December 2, 2020
As an MIT graduate student under the direction of Department of Nuclear Science and Engineering (NSE) Professor Anne White, Rodriguez-Fernandez became intrigued by a fusion research mystery that had remained unsolved for 20 years: Why, under certain tokamak conditions, does cooling the edge of a fusion plasma result in the core becoming hotter?
His novel observations and subsequent modeling helped provide the answer, earning him the 2019 Del Favero Doctoral Thesis Prize, awarded annually to a PhD graduate in NSE whose thesis is judged to have made the most innovative advance in the field of nuclear science and engineering.
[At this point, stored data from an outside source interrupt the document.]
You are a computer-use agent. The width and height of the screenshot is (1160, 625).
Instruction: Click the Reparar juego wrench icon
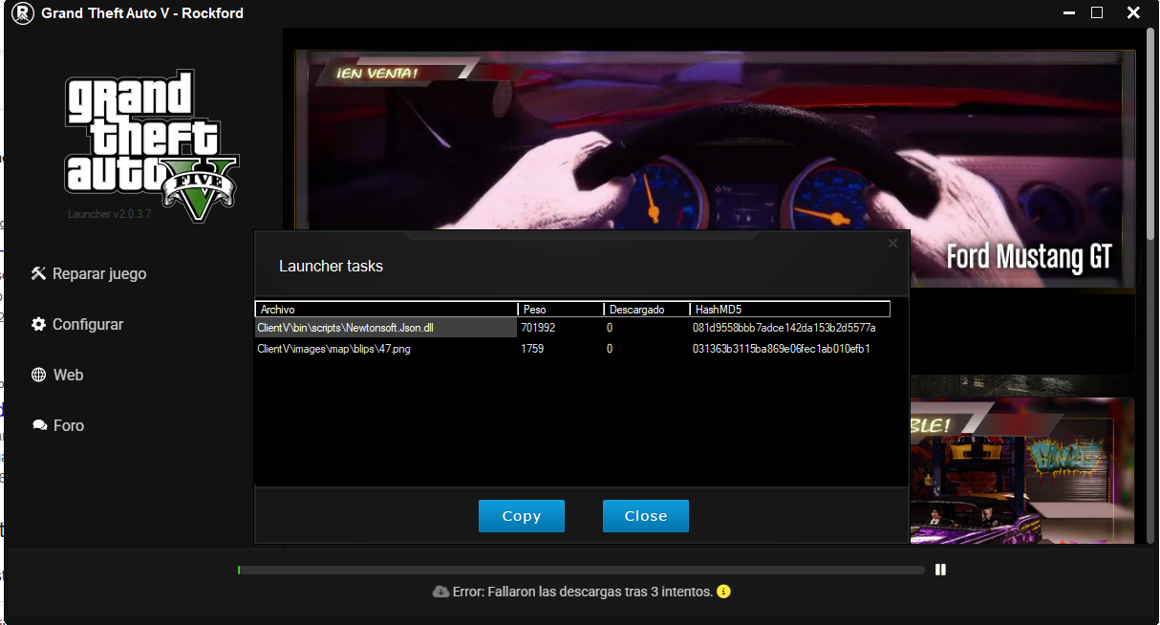coord(38,273)
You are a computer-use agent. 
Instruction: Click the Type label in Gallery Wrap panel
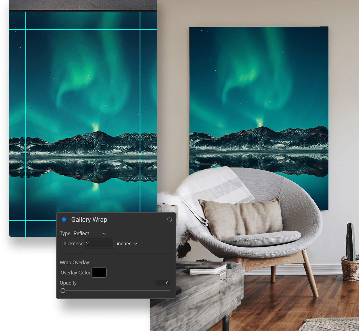click(x=65, y=233)
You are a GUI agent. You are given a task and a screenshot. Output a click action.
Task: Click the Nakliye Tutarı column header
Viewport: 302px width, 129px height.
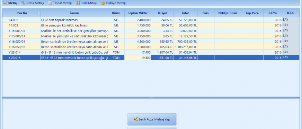pos(227,13)
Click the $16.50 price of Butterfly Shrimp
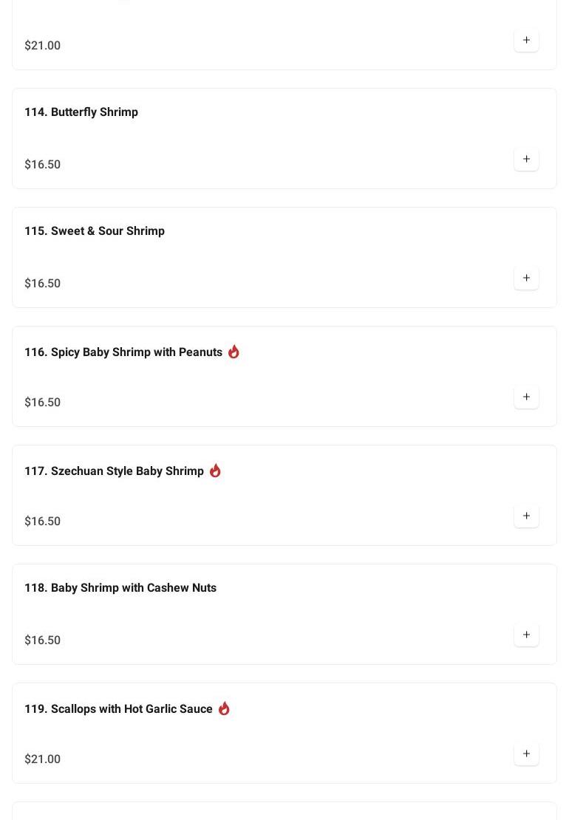The image size is (569, 820). (x=43, y=165)
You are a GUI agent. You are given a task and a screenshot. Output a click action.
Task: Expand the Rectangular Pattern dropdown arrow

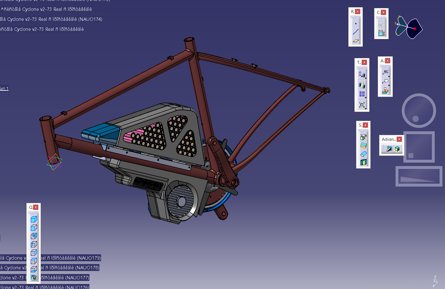coord(366,98)
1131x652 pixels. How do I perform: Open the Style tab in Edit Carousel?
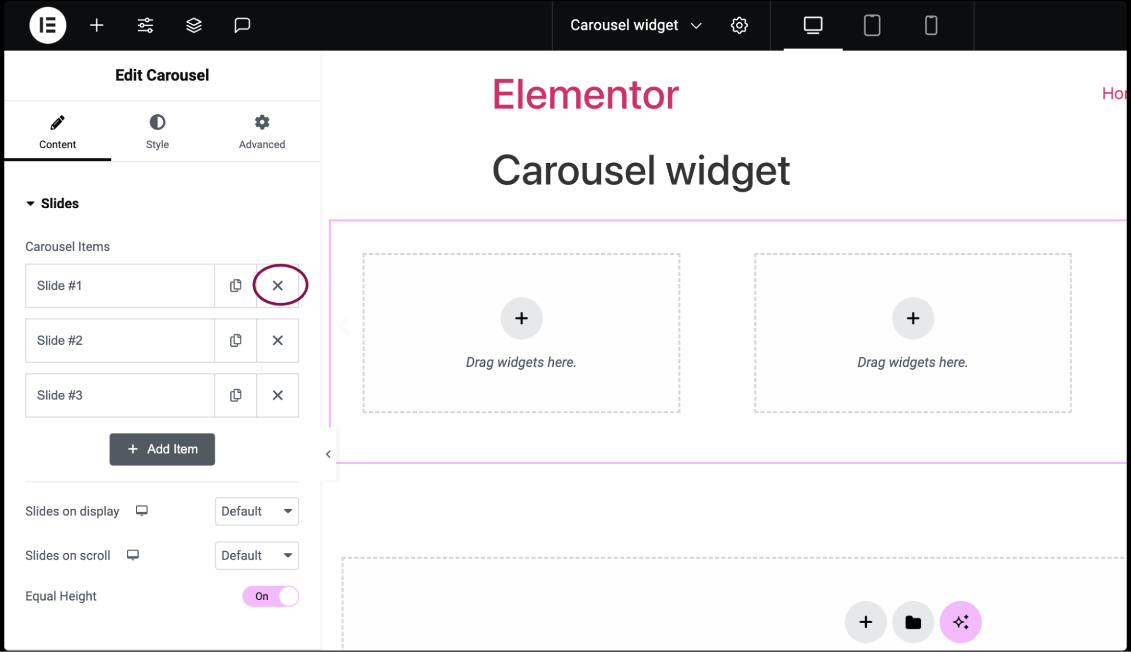coord(157,131)
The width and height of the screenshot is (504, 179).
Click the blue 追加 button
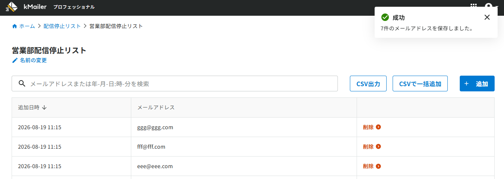[477, 84]
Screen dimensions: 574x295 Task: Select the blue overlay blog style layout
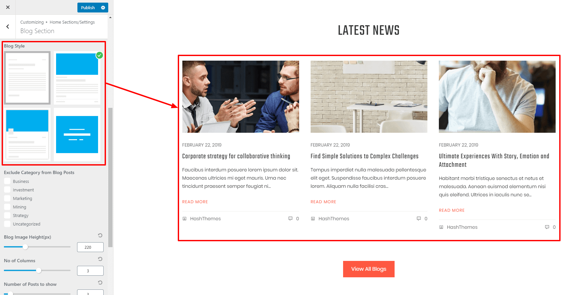tap(77, 134)
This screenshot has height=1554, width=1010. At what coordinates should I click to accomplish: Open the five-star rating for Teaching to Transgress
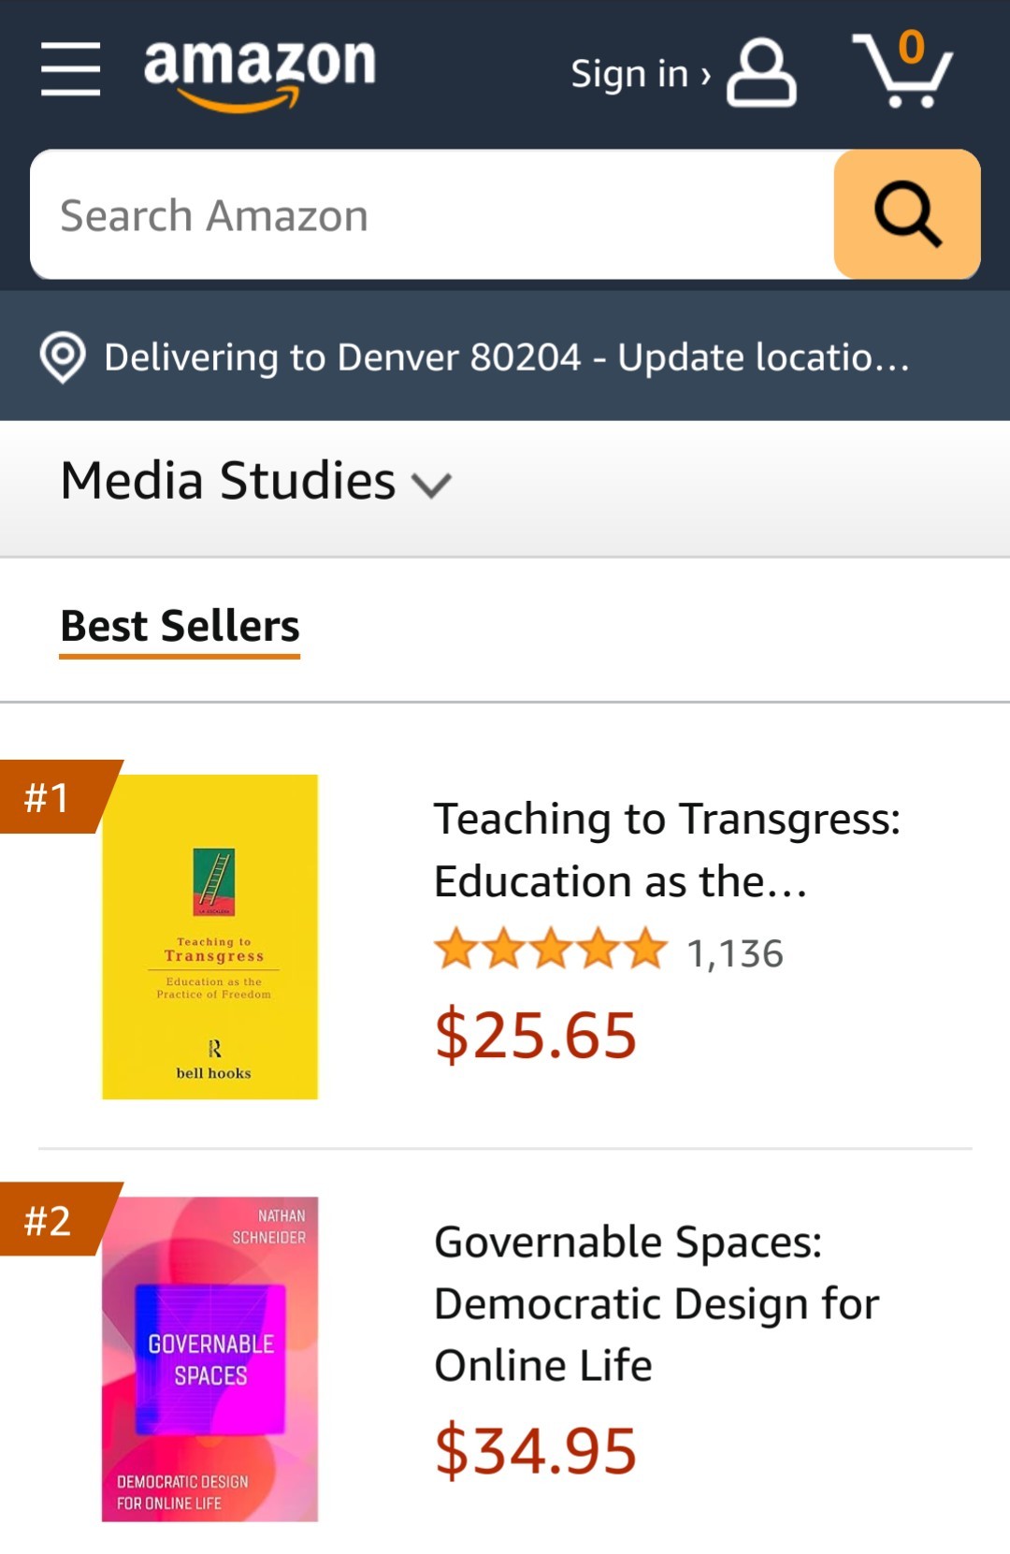[551, 951]
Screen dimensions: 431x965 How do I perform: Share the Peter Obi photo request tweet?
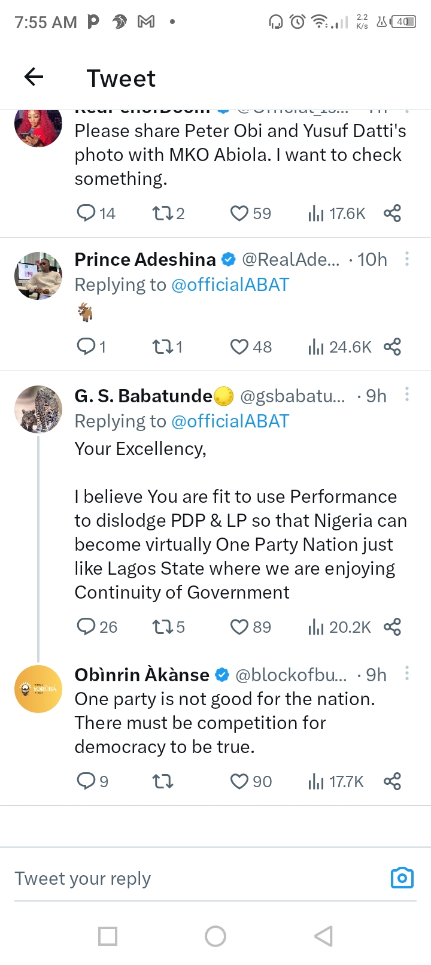(392, 213)
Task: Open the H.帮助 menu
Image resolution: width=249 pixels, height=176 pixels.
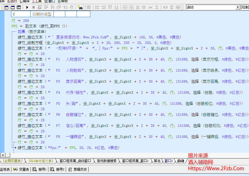Action: (x=63, y=1)
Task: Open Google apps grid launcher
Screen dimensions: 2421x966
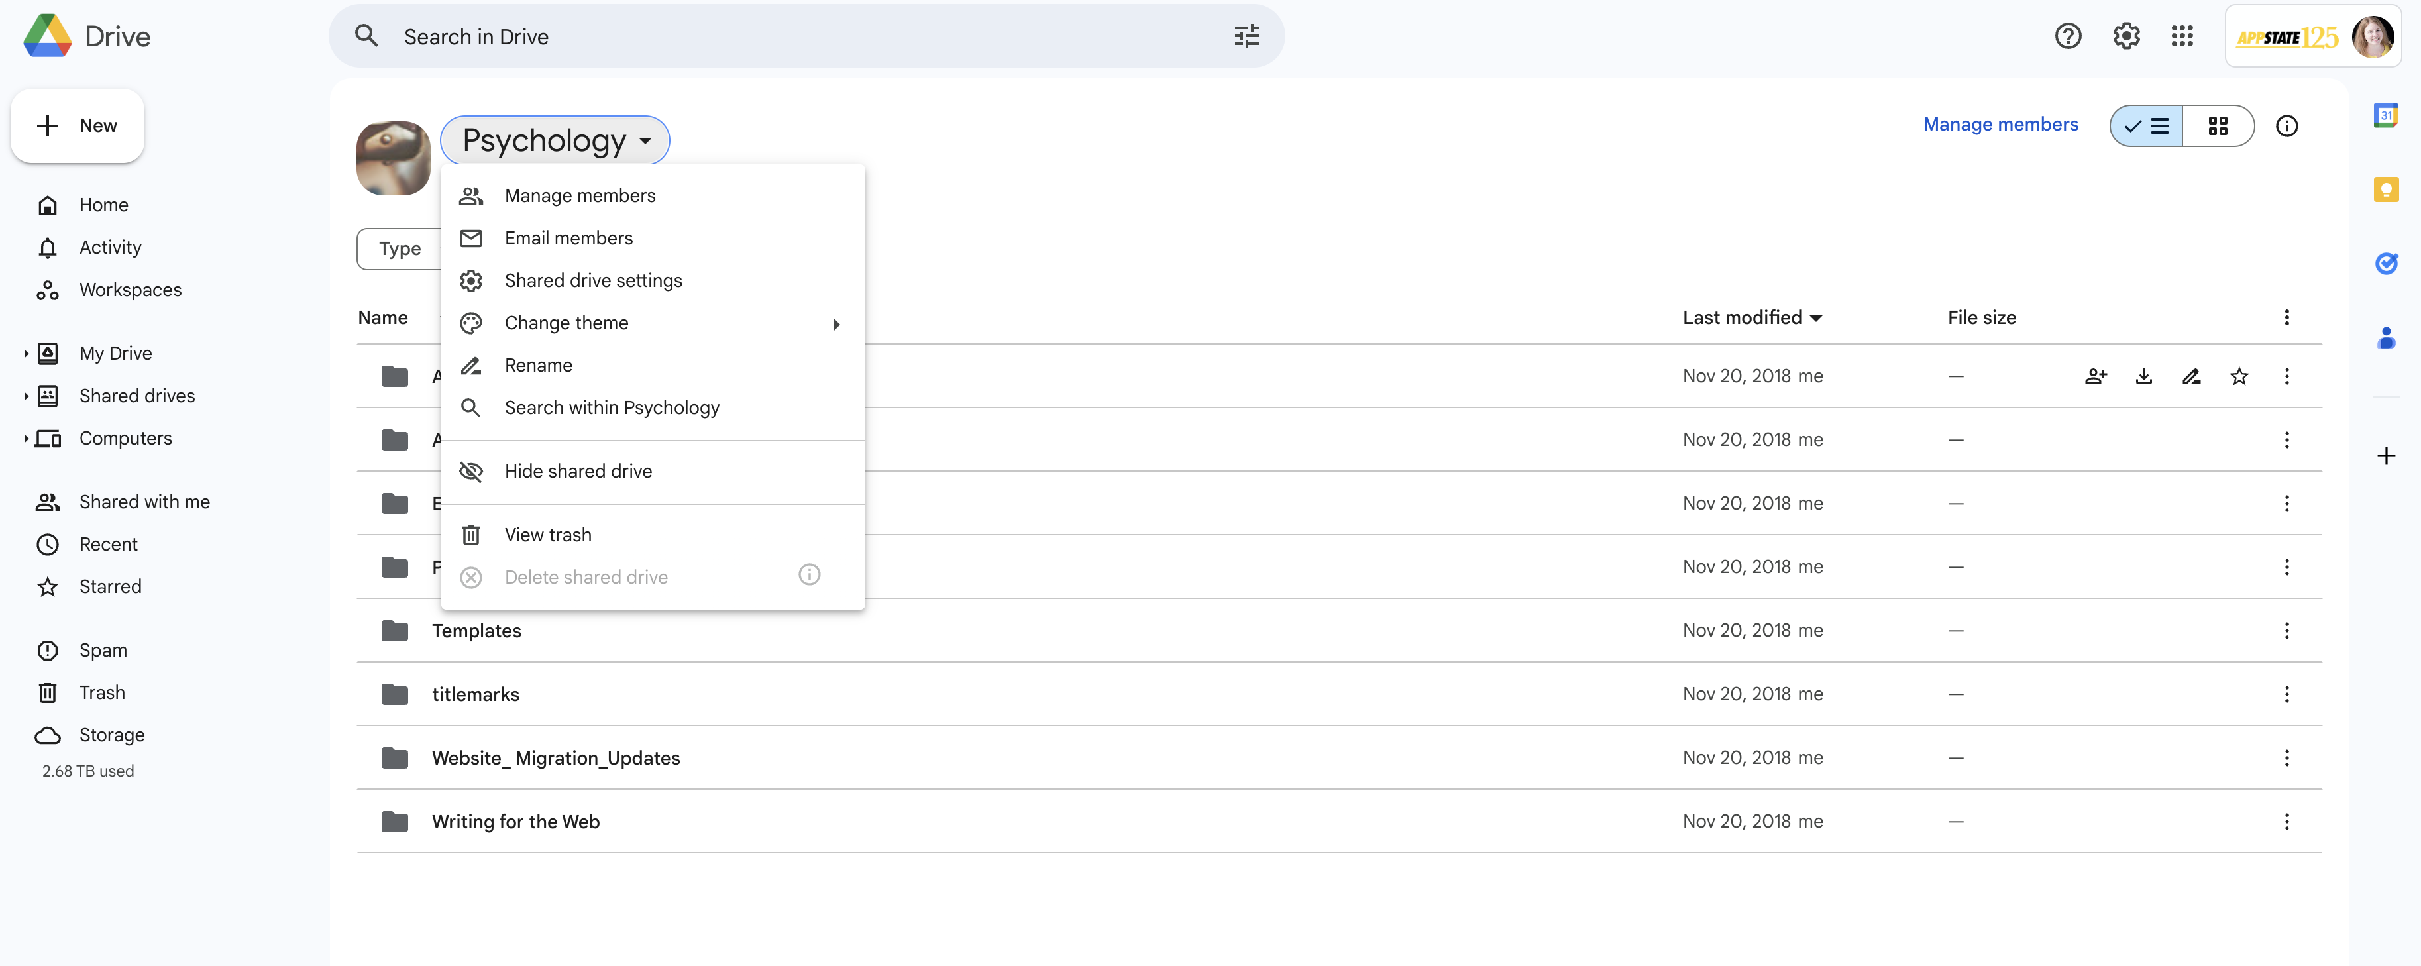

Currently, Rodriguez-Fernandez spends half of his time working on SPARC, MIT’s fusion experiment, under the supervision of PSFC deputy director Martin Greenwald. He is involved in predicting the behavior and performance of SPARC plasmas using advanced computer simulation and optimization algorithms.
His research led him to become first author of an article published in a SPARC special issue of the Journal of Plasma Physics, September 2020: “Predictions of core plasma performance for the SPARC tokamak.”
Apart from this work on plasma performance, he is gaining experience on the topic of “whole-device modeling,” involving simulations that connect the engineering of the machine with the physics of the plasma, an effort that will aid in designing SPARC and supporting future experiments.
Through a collaboration with Oak Ridge National Laboratory, Rodriguez-Fernandez also devotes time to the JET tokamak in the UK, studying why plasmas that contain Deuterium (D) and Tritium (T) appear to have better energy confinement than plasmas that contain only Hydrogen. Understanding this is important to tokamaks like SPARC and ITER, the next-generation fusion device being built in France, as they will operate with mixtures of DT.
He contributes as well to the ASDEX Upgrade tokamak at the Max Planck Institute for Plasma Physics Institute of Plasma Physics in Germany, working with Prof. Anne White and her group. This collaboration, funded by the U.S. Department of Energy, focuses on the Correlation Electron Cyclotron Emission (CECE) diagnostic, which is able to measure tiny fluctuations in the plasma temperature that are related to the loss of energy and particles from the hot core of the plasma to the edge. Rodriguez-Fernandez trains the group in the use of modeling techniques to better understand the experimental results and study energy transport. He is also implementing machine learning algorithms to design experiments for the device, which are expected to be benchmarked in the coming year.
Rodriguez-Fernandez is the first member of the PSFC community to receive this honor from Forbes magazine.